» PASSAGE SHOWN
For high-end IoT devices, such as 32-bit ARM-based processors, the size of the counter is fixed at 32-bit [20,25]. However, in an 8-bit ATmega processor, the memory size is limited to at least 2KB depending on the ATmega model (e.g., ATtiny). For this reason, block cipher encryption is usually performed by

2^{16}

times [26]. From the security perspective of CTR mode, the attacker can pre-compute and collect ciphertext information relied on the IV. When the initial CTR mode is operated, the counter of IV (Initial Vector) is initialized to zero. If there is an unpredictable n-bit input in the encryption process other than the master key, the effective key size for Time-Memory Trade Off (TMTO) attack and Key Collision (KC) attacks increases by n-bit [27]. For an 8-bit AVR microcontroller with a small memory footprint, it is suitable to use a 16-bit counter. For general cases, a 32-bit counter is also widely used in practice. In this section, we present both PRESENT-CTR mode implementations with 16-bit and 32-bit counter modes of operation on the ATmega128 microcontroller.

PRESENT-CTR with a 16-bit counter is described in Figure 1. We represent the bit in square form. Since PRESENT block cipher performs 64-bit block-wise encryption, 64 squares are utilized (i.e., 64-bit data). The most left square and the most right square represent the first and last bit, respectively. Colored squares represent a counter part. The remaining white squares represent nonce part. The computation is performed from top to bottom.

[Pointing entries for documents and screenshots]
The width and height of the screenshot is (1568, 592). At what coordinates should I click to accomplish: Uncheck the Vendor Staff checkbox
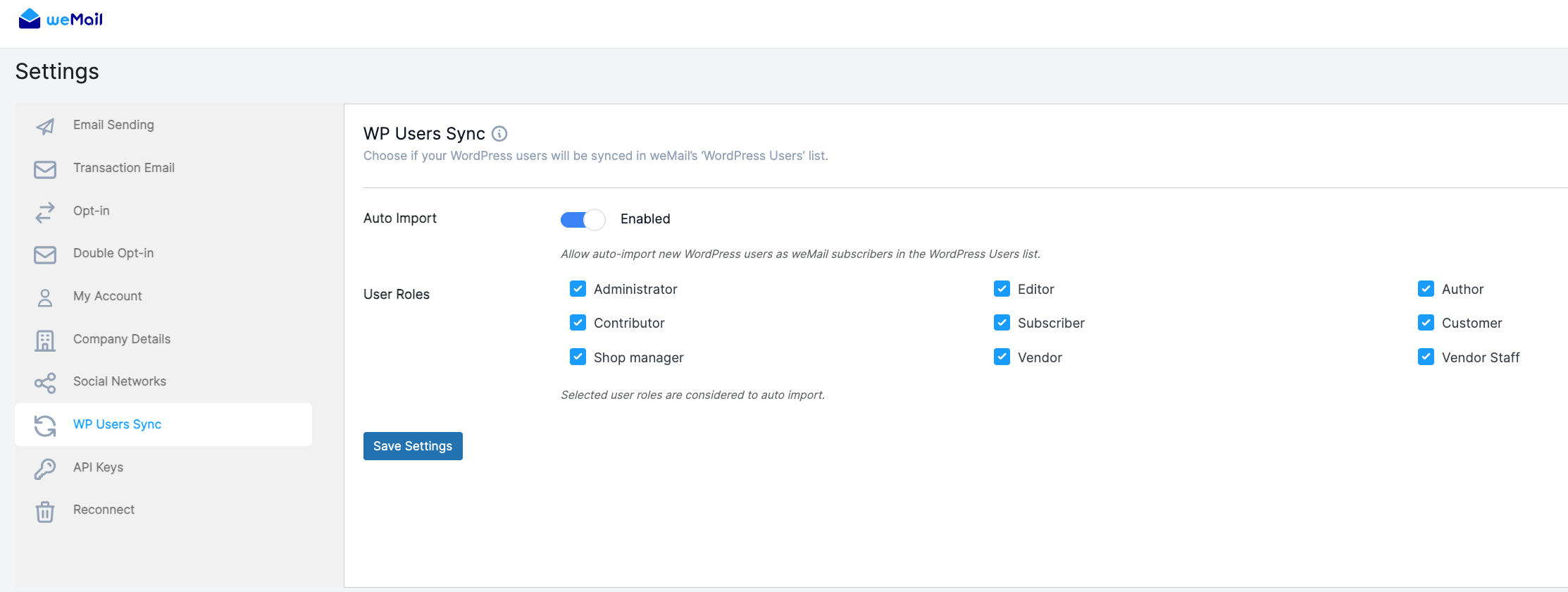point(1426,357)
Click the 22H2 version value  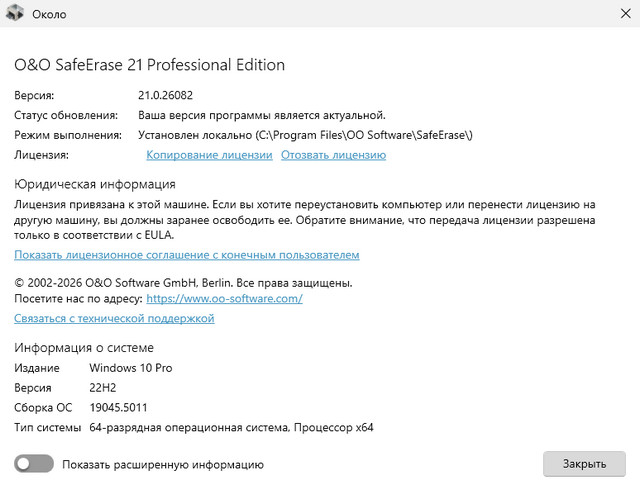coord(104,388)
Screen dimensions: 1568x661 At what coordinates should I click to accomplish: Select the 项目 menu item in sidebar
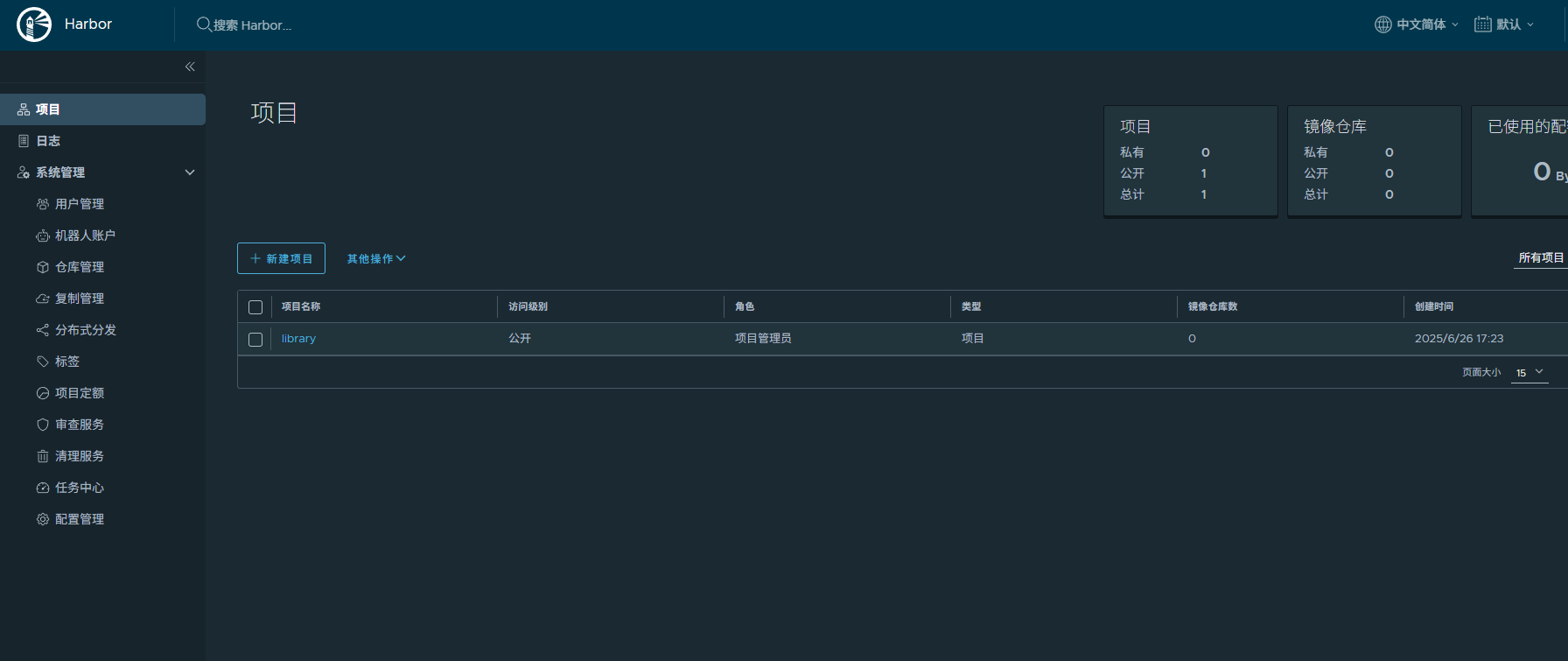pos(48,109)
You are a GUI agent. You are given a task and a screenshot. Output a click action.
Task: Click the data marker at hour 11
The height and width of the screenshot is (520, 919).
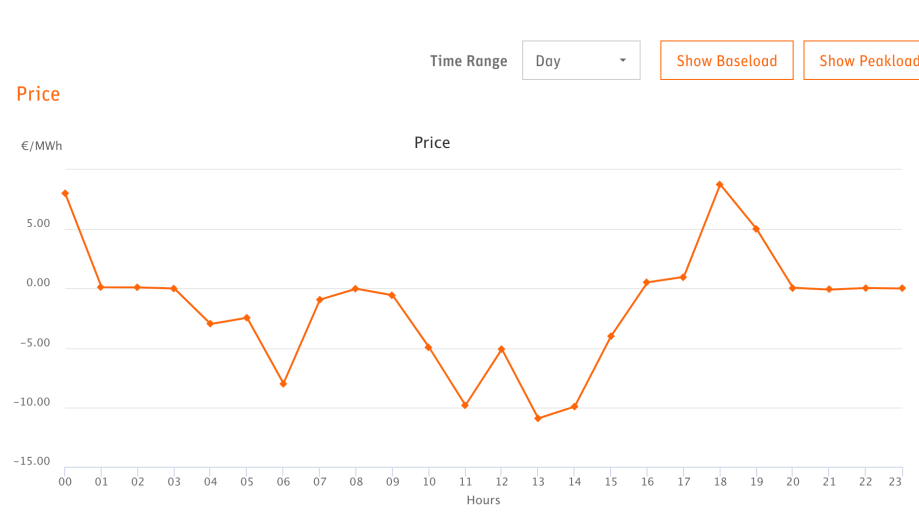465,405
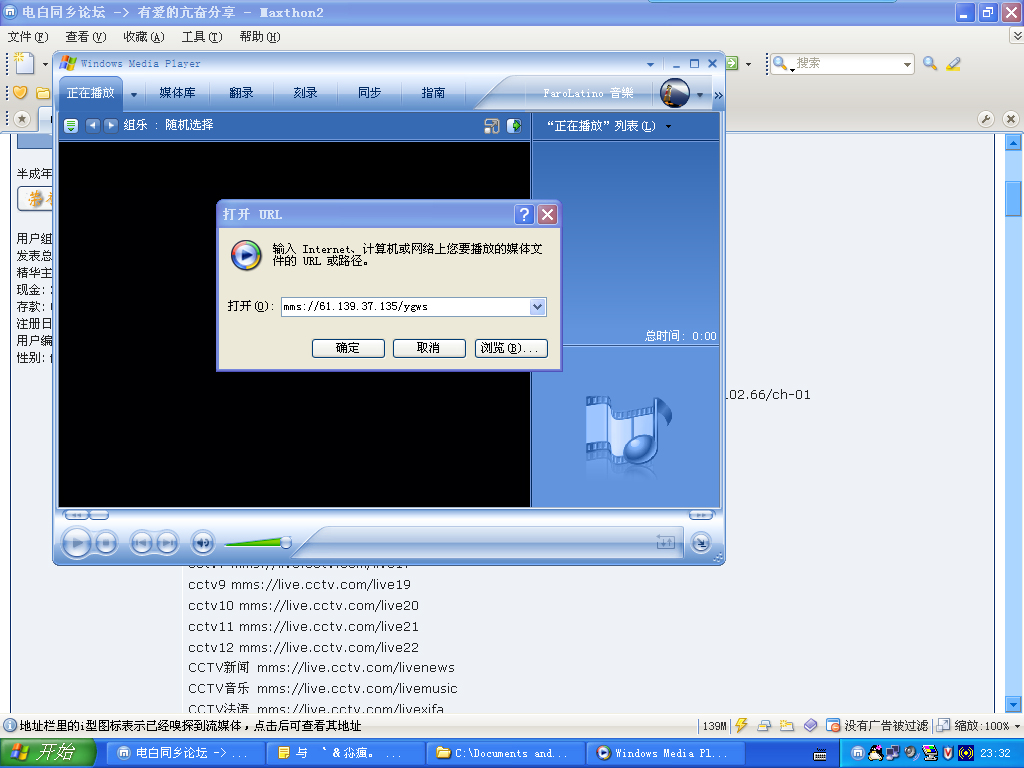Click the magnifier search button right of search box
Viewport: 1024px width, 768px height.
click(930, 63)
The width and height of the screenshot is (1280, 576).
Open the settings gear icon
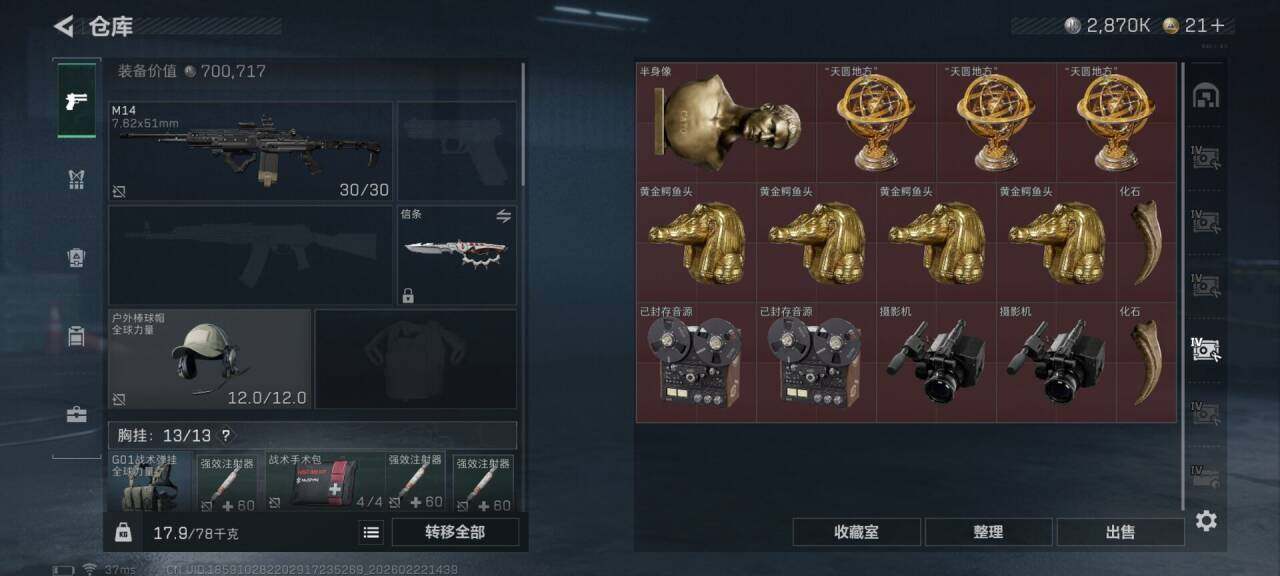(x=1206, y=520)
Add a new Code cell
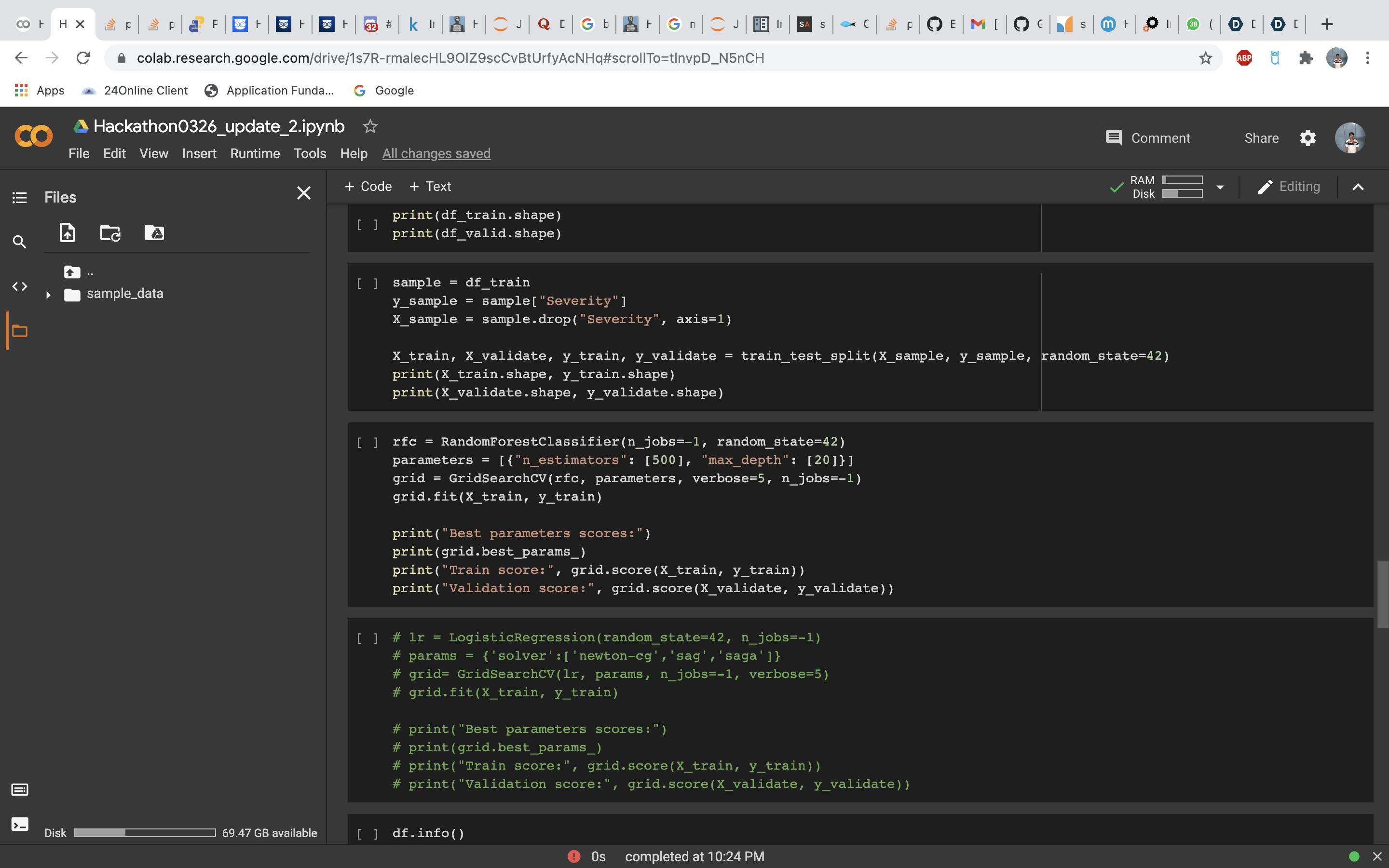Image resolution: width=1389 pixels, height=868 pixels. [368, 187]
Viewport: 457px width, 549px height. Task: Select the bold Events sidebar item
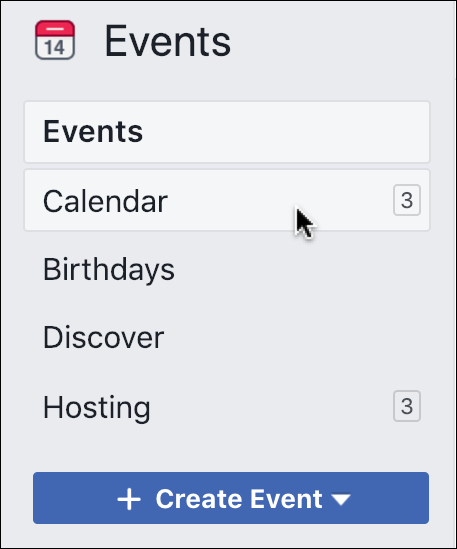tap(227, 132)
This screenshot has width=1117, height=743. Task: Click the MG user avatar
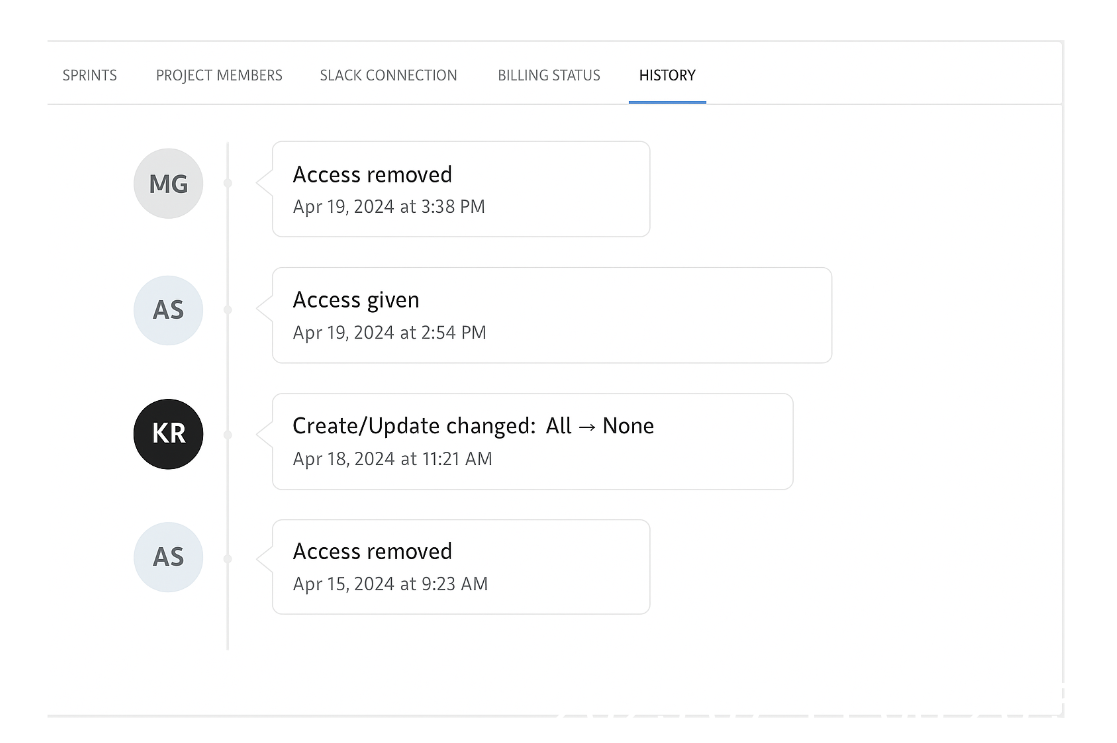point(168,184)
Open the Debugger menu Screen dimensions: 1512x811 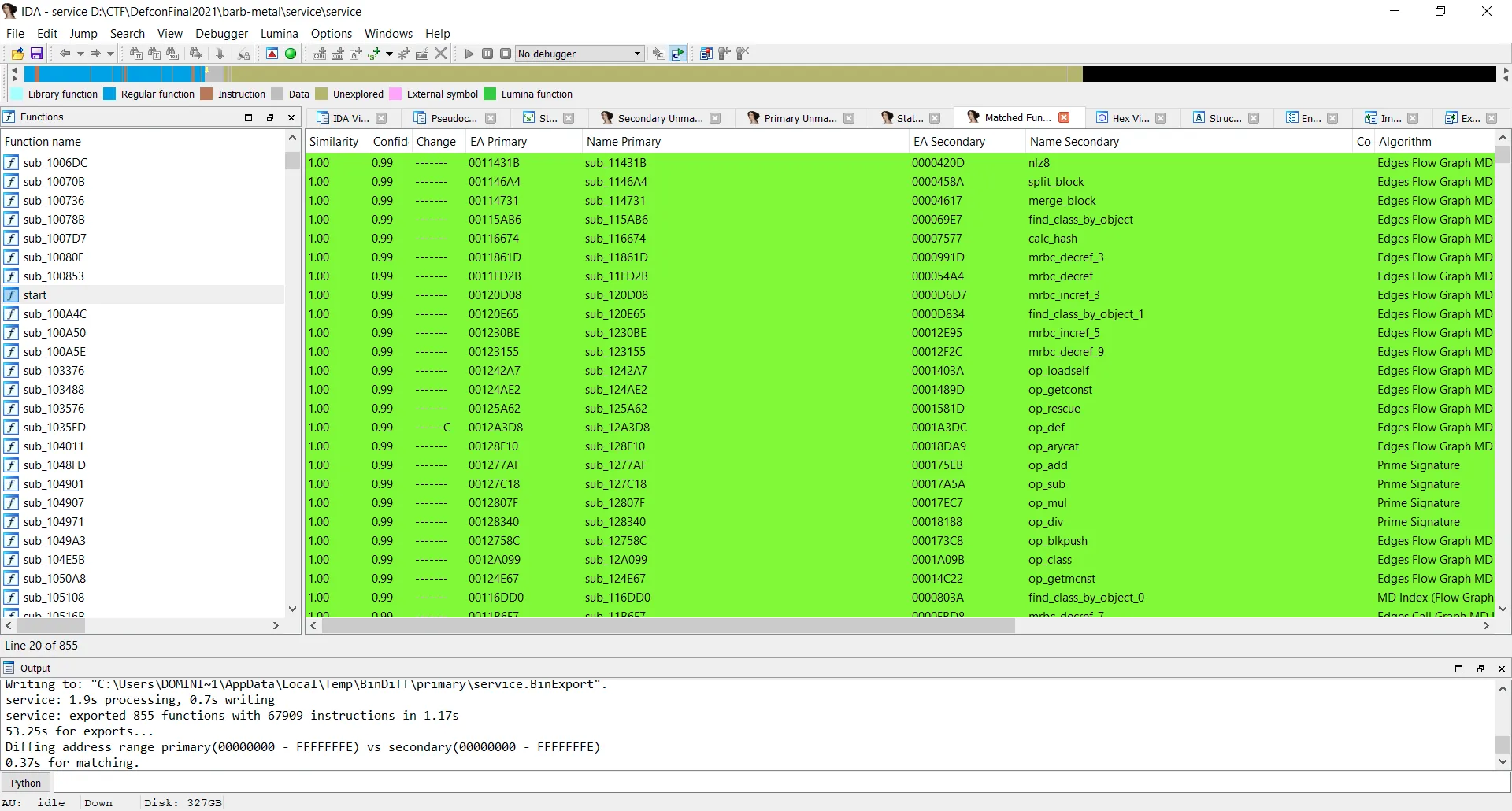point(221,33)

» GIVEN INSTRUCTION 1
Translate this sentence from the PRESENT-CTR passage into Spanish: "For an 8-bit AVR microcontroller with a small memory footprint, it is suitable to use a 16-bit counter."
» GIVEN INSTRUCTION 2
Pick out every line of the listing that contains the word "sidebar".
The PRESENT-CTR passage and the listing are unrelated to each other.

» CORRECT ANSWER 1
Para un microcontrolador AVR de 8 bits con una huella de memoria pequeña, es adecuado utilizar un contador de 16 bits.

» CORRECT ANSWER 2
Screen dimensions: 1568x661 At what coordinates should I click to accomplish: Select the 项目 menu item in sidebar
Viewport: 457px width, 549px height. Task: Select the bold Events sidebar item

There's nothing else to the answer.